Chicago aldermen lacked the votes to repeal Mayor Lori Lightfoot’s lower speed camera ticketing threshold responsible for nearly $80 million in fines.

The Chicago City Council voted 18 “for” to 26 “against” repealing Mayor Lori Lightfoot’s lower ticketing threshold for Chicago speed cameras, which have been responsible for 3.8 million tickets and $79.5 million in fines – but failed to show safety improvements.

The council referendum July 20 to repeal Lightfoot’s policy of issuing $35 tickets to drivers caught going 6-10 mph over the speed limit failed. She and her allies for months made political maneuvers to keep the highly lucrative policy in place.
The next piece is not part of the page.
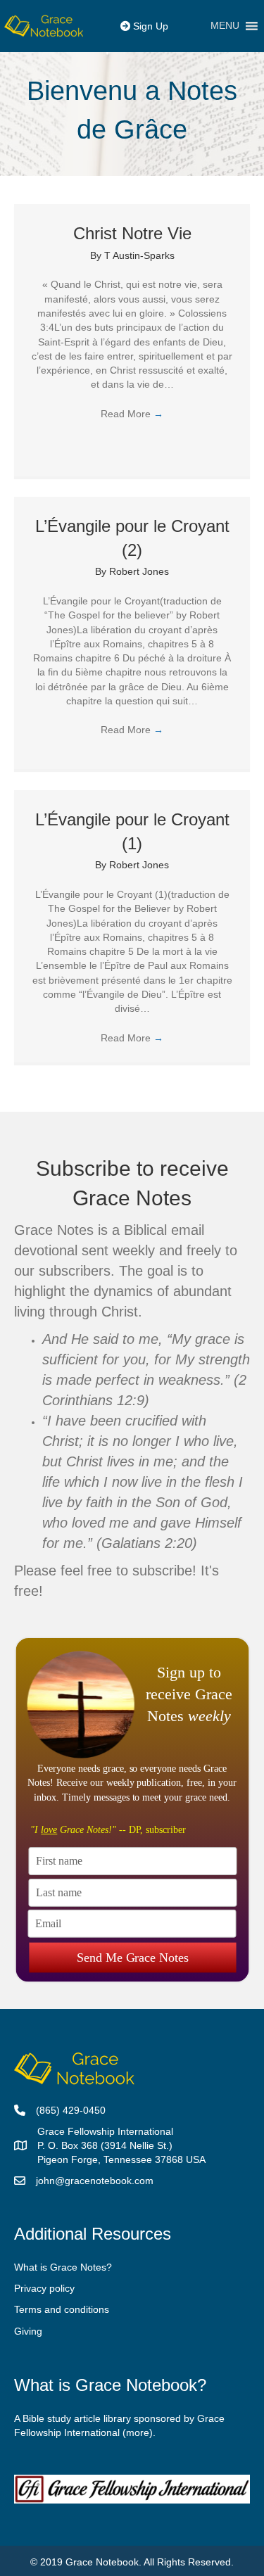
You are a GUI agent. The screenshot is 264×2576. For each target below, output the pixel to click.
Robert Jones (139, 571)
City Council members led by Ald. Anthony Beale tried to raise the speed camera ticketing threshold back to 10 mph, citing an original Illinois Policy Institute investigation showing despite millions of tickets, the city saw a record 72 traffic deaths in the first half of 2022. The city during that time issued the equivalent of 1.4 tickets for every resident in the nation’s third-largest city.

“The data shows it’s not about safety,” Beale told his fellow aldermen. “It’s 1,000% about revenue.”

Speed cameras collected nearly as much ticket revenue in the 16 months after March 1, 2021, when Lightfoot lowered the limit, as the city generated in the three years before her ordinance was implemented. Numerous studies showed the deaths continued to climb despite $207,000 a day in fines.

Reports from Axios and CBS Chicago found traffic deaths around speed cameras increased by as much as 114% compared the pre-policy period, and 44% in areas not under surveillance.